Best book ever on flies

Steve Marshall’s new book “Flies: the natural history and diversity of Diptera” is the best book ever on flies. It is so stuffed with amazing photographs and interesting information that I literally cannot tear my eyes away from it.

fly-book

I showed it with my hand for scale because it is HUGE. Steve could have written a book half this size and it still would have been the best book ever on flies, but he really overshot the mark here. The number of photos of flies in this book is absolutely insane. I mean, there five pages of photos of sphaerocerids (lesser dung flies), never mind the page after page of more photogenic groups!

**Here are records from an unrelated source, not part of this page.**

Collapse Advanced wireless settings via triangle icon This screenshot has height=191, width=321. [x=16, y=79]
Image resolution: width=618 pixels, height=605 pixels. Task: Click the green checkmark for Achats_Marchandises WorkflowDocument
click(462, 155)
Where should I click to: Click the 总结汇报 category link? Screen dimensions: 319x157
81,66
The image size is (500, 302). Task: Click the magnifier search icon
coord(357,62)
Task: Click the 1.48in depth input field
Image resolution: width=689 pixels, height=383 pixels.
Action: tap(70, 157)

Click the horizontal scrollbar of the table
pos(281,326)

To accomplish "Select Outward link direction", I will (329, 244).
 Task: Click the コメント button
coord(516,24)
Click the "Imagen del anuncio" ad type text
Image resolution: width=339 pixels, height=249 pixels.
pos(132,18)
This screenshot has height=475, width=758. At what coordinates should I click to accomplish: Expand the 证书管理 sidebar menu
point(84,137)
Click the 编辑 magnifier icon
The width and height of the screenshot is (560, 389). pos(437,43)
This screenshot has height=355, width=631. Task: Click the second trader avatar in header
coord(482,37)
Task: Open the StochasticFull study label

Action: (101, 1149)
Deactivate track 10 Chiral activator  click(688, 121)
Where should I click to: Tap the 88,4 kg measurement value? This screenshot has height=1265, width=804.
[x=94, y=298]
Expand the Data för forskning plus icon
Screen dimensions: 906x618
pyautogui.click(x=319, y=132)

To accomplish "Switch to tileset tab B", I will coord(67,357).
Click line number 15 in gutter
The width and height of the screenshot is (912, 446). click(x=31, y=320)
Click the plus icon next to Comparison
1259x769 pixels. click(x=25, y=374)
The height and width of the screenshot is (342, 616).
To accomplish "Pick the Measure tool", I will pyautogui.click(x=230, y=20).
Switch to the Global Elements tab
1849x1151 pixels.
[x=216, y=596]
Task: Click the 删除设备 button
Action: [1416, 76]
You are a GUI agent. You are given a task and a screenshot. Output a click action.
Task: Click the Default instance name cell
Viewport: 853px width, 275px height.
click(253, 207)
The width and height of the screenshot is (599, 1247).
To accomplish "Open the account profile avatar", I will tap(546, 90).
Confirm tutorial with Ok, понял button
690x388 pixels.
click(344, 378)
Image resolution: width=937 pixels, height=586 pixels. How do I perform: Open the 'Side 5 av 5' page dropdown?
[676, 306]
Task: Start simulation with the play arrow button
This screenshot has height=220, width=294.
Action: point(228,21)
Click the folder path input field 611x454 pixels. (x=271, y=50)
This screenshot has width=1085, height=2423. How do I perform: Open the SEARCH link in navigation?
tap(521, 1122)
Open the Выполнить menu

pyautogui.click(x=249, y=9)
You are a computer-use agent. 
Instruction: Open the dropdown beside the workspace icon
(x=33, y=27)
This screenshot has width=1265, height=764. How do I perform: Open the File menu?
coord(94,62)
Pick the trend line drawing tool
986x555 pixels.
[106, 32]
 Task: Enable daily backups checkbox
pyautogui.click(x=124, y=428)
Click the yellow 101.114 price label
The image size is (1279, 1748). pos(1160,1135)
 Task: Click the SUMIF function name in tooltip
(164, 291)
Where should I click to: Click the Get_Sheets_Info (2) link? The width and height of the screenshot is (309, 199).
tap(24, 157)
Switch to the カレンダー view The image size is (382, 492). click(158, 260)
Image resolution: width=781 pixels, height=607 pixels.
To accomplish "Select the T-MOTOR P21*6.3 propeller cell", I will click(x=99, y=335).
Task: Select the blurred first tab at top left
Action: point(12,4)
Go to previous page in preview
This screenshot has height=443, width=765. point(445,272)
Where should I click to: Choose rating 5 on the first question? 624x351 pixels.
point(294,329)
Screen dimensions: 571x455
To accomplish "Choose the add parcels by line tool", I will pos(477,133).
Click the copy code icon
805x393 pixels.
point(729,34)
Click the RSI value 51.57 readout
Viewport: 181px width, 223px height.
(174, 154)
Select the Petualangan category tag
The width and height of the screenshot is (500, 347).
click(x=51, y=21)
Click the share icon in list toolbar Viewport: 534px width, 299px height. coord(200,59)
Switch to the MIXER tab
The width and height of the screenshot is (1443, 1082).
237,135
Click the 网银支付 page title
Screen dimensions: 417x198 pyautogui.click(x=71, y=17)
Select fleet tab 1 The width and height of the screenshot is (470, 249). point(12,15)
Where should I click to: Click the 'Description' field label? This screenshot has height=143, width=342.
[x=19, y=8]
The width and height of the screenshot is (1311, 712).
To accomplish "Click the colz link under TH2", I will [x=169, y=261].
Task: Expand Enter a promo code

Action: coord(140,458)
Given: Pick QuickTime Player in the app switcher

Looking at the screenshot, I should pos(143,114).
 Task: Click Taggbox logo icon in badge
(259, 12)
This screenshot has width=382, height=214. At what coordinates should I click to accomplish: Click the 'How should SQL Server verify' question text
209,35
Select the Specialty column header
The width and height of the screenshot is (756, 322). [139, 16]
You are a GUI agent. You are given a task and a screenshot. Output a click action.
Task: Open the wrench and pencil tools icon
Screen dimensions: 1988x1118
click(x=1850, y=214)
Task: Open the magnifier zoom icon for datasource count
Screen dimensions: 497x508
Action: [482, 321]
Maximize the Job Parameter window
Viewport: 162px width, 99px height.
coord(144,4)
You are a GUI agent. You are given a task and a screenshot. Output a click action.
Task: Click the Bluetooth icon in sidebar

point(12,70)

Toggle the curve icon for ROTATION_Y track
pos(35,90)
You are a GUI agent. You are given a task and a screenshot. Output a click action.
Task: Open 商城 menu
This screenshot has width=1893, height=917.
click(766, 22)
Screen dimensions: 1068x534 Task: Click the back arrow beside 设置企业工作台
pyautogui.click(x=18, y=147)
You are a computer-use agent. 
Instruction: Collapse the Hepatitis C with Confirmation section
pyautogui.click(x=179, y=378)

Steve was my MSc advisor and has remained a good friend through the years since. We’ve even traveled together and I’ve seen him clicking away with his camera while collecting at the same time, but I had no idea that he had THIS in him. Simply a remarkable book from a remarkable guy. If you are even slightly interested in Diptera, don’t stop to think, just buy this book as reflexively as you take your next breath. Its that good and I can’t imagine anyone writing one that is better.

A new fly to study

Some European colleagues were kind enough to send me specimens of a fly that I have never seen before: Opetia nigra. It is classified in its own family, Opetiidae, a group not known from the New World, but in the past has been most frequently placed in the family Platypezidae, the flat-footed flies (I kid you not; don’t blame me for these common names!).

Opetia nigra male; photo by Inna Strazhnik

I wanted to see specimens because they are a family that are probably related to my Phoridae, although the precise relationship remains elusive. Hopefully, my studying the structure of these flies will tell us something new, although they were treated in great detail by Peter Chandler in his recent book on the flat-footed flies of Europe.